** start Record list **

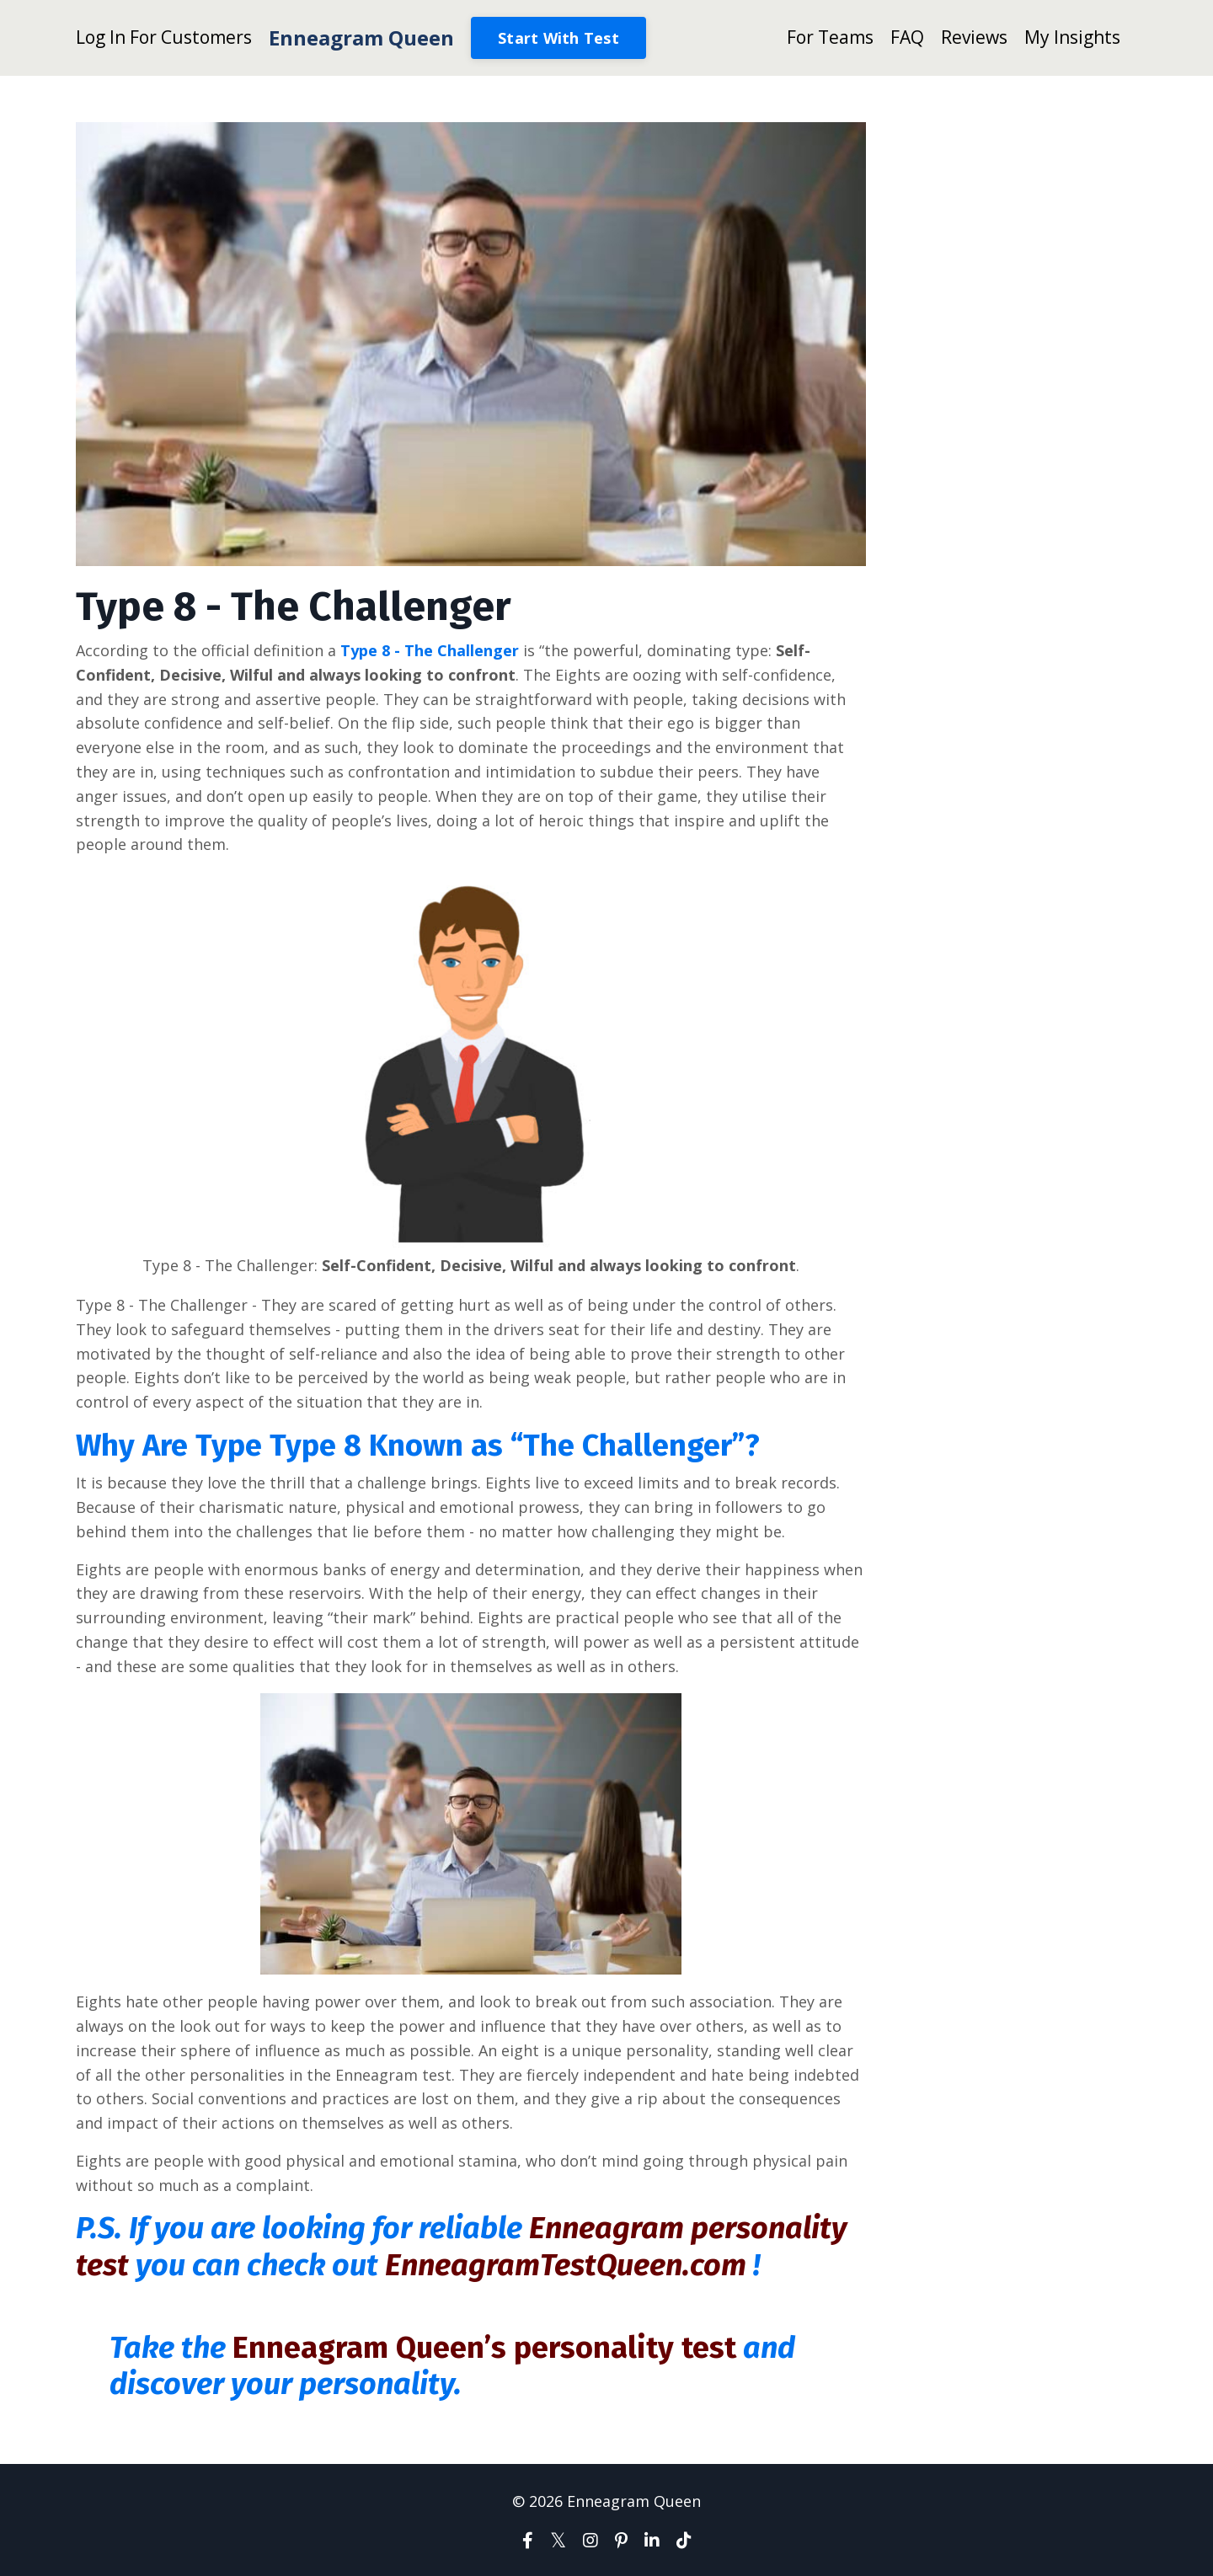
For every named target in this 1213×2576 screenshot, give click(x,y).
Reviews (974, 37)
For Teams (830, 37)
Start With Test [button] (558, 38)
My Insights (1072, 37)
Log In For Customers (164, 37)
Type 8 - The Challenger (429, 650)
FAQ (907, 37)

** end Record list **

What to produce =>
Starting at the line that contains "Start With Test [button] (558, 38)" and running through the end of the material, render each line as one string in a JSON list, skipping blank lines.

Written reply =>
[
  "Start With Test [button] (558, 38)",
  "My Insights (1072, 37)",
  "Log In For Customers (164, 37)",
  "Type 8 - The Challenger (429, 650)",
  "FAQ (907, 37)"
]